As reported in the Oct. 8 issue of the Daily Herald, I stated that the $20 million of working cash fund bonds that District 214 is planning to sell is totally unnecessary, in part because the district already has about $50 million of excess cash and investments in just operating funds.

The $50 million is based on the district keeping enough in reserves at year end to meet its seasonal low. Even if they kept a 30 percent reserve, there would be an excess of $39 million.

The average month-end balances during the two years ending June 30, 2010, was about 60 percent of annual operating expenditures. Far above the 30 percent to 50 percent quoted as being the district’s excessive goal. Consider that the Government Finance Officers Association recommends a minimum balance of 15 percent and the Illinois State Board of Education requires a 25 percent balance to qualify for its highest Financial Profile sub-score.

Assuming that these bonds would mature in 20 years and bear an interest rate of 3 percent, they will unnecessarily cost taxpayers about $1.3 million a year. If the $20 million was being used to pay off some of the 4- to 5-percent bonds owed by the district, it would make some sense.

Finally, consider that when the board approved this bond sale, there was no evidence of need, no details as to the term, rate of interest or other conditions, no indication as to how these bonds would be sold and whether there would be competitive bidding, no financial projections, no discussion or questions from Board members and no clear indication as to why the district was selling these bonds.

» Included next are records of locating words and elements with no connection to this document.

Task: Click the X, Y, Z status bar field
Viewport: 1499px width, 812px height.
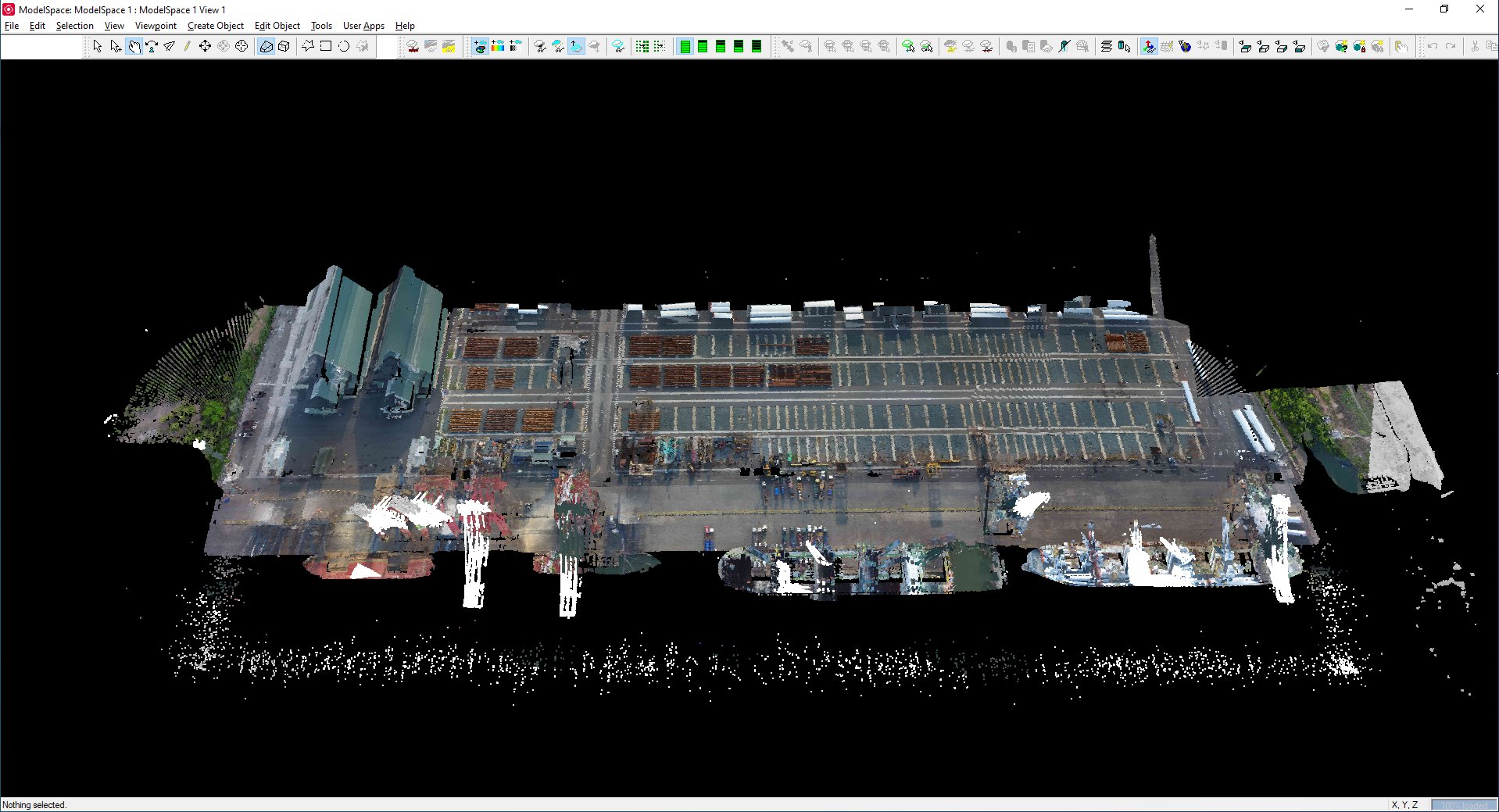Action: point(1404,803)
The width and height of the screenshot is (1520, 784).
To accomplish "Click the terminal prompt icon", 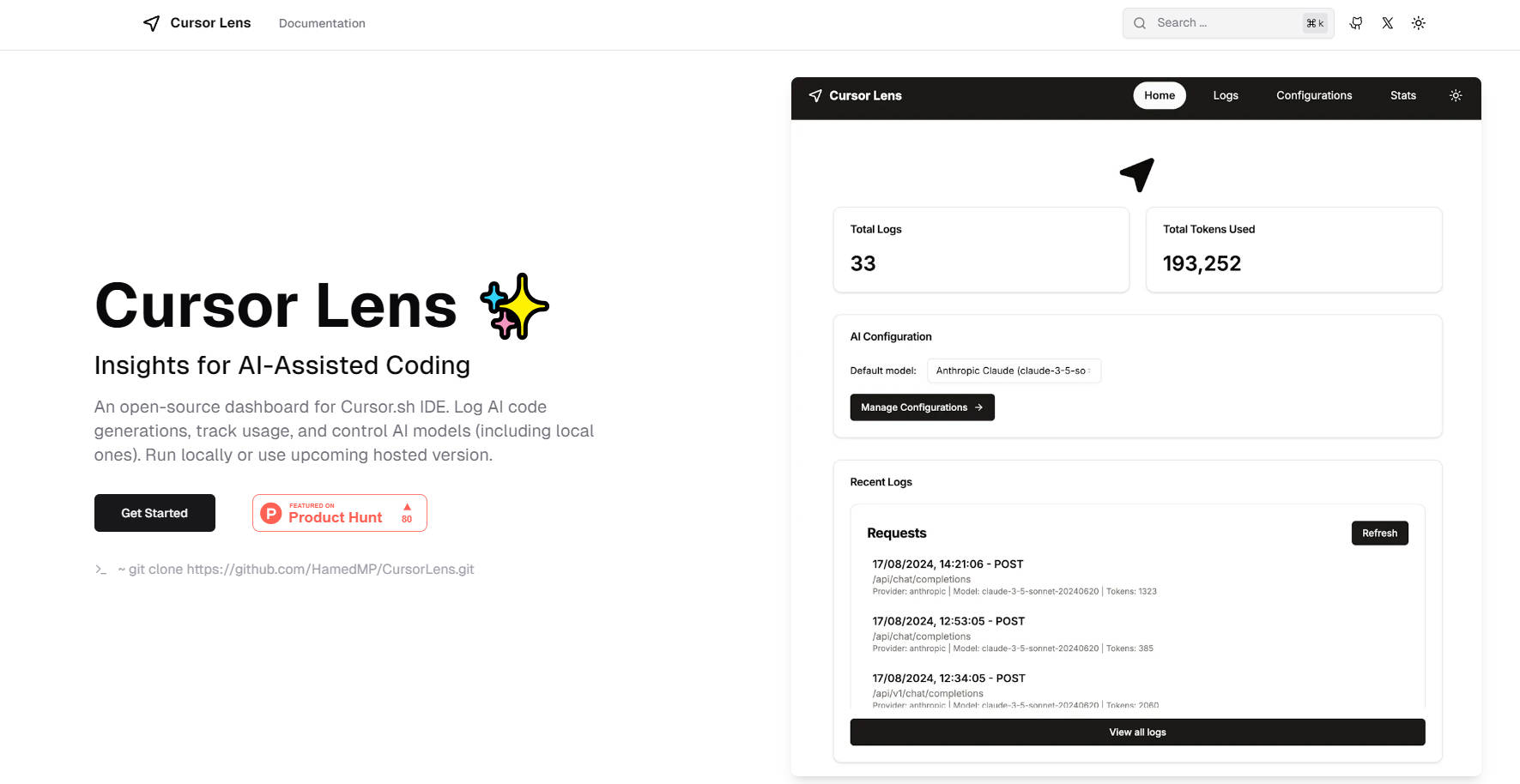I will (x=101, y=570).
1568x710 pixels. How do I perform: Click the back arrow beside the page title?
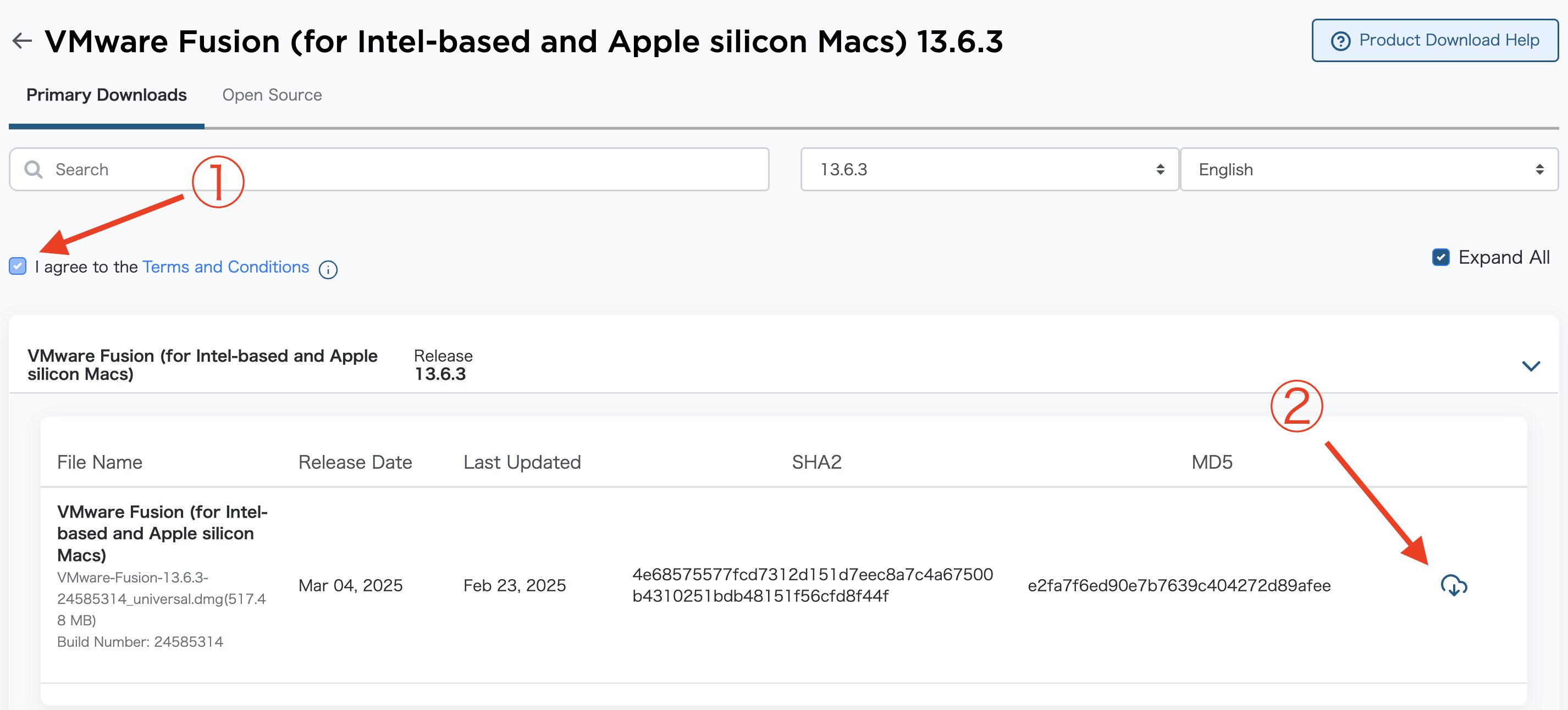tap(22, 41)
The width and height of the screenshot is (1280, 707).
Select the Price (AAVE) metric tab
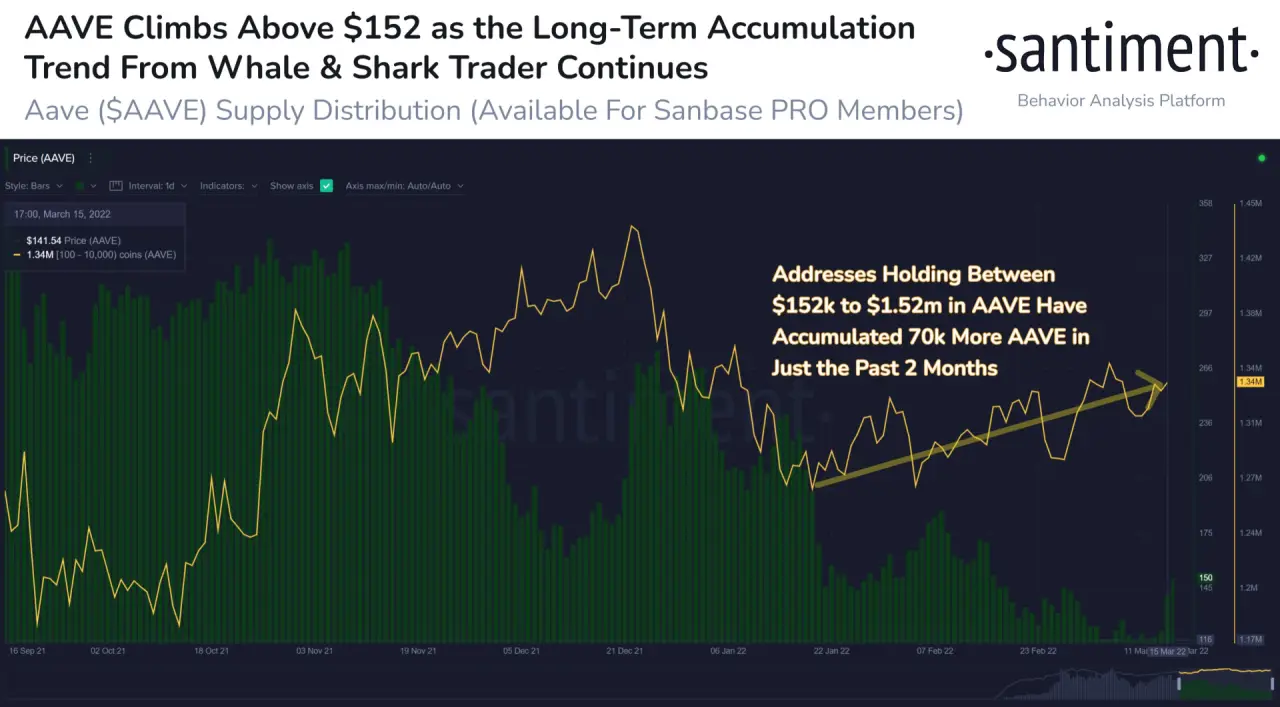[43, 158]
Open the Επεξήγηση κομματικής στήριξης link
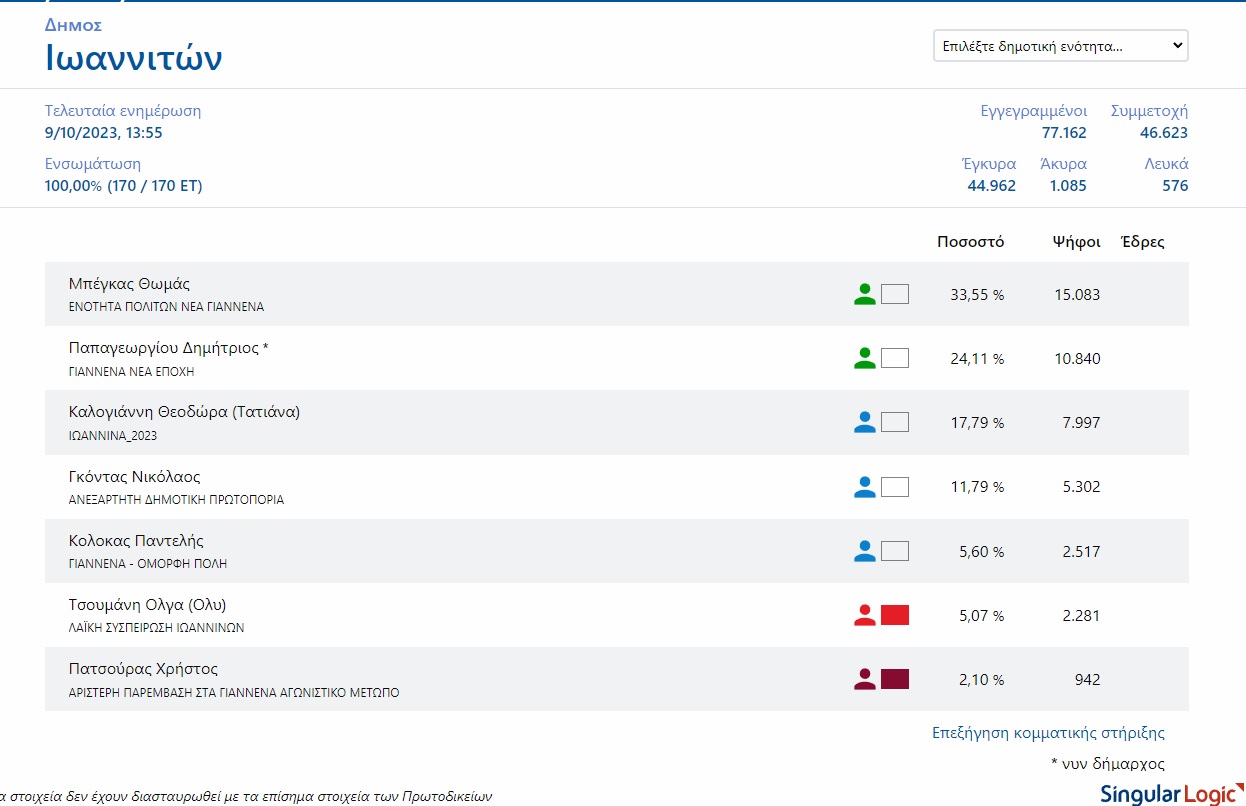This screenshot has height=806, width=1246. 1048,733
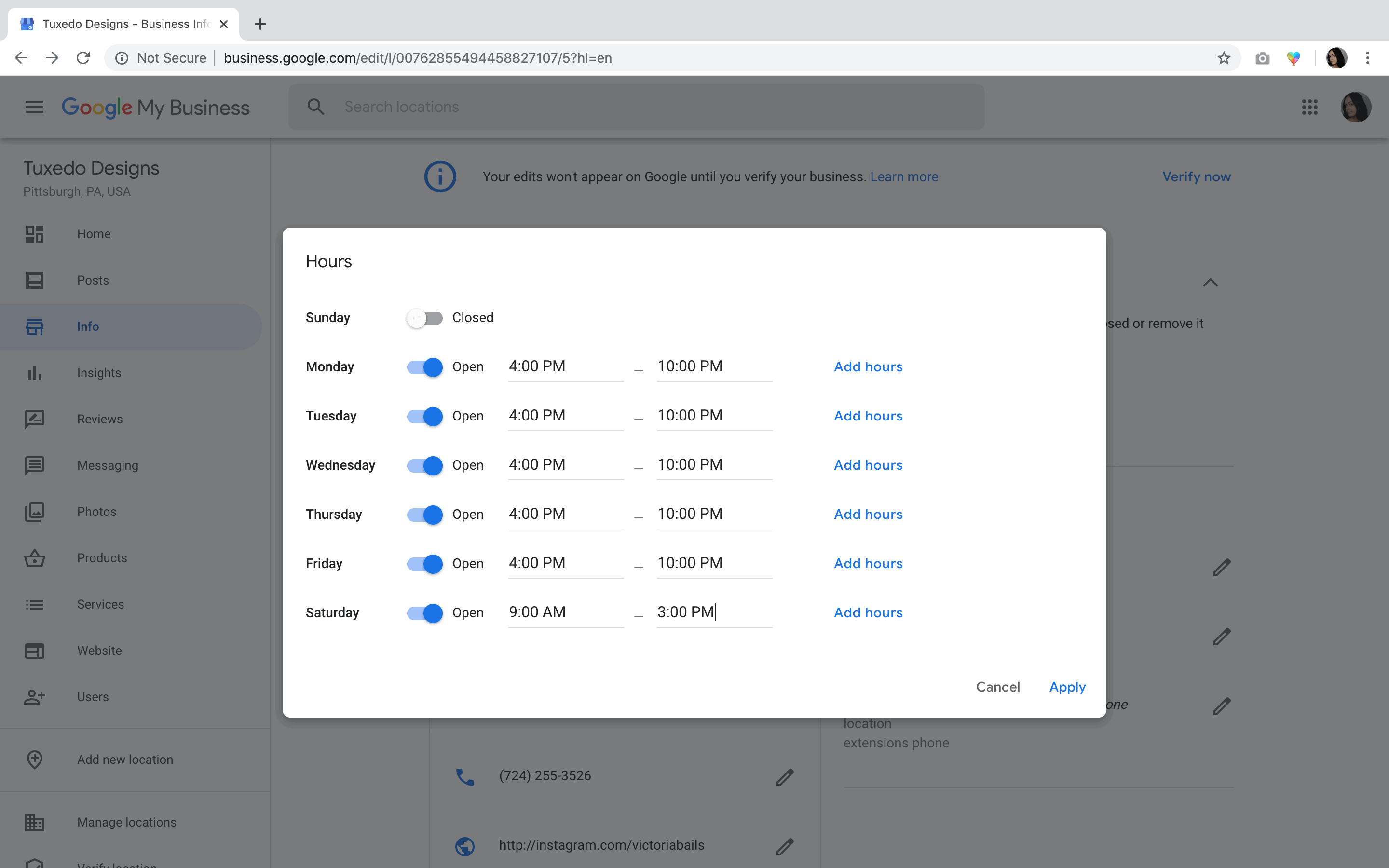This screenshot has width=1389, height=868.
Task: Bookmark this page with star icon
Action: 1224,58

According to the Daily Herald report, the only reason for selling these bond is because interest rates are low. That’s like buying something you don’t need just because it’s on sale. Is this the kind of financial oversight and fiduciary responsibility specified in the Illinois statutes? And how about looking out for taxpayers’ interests also required by statute? What a waste. No wonder most taxpayers are irate with the third year in a row of 10 percent to 20 percent property tax increases.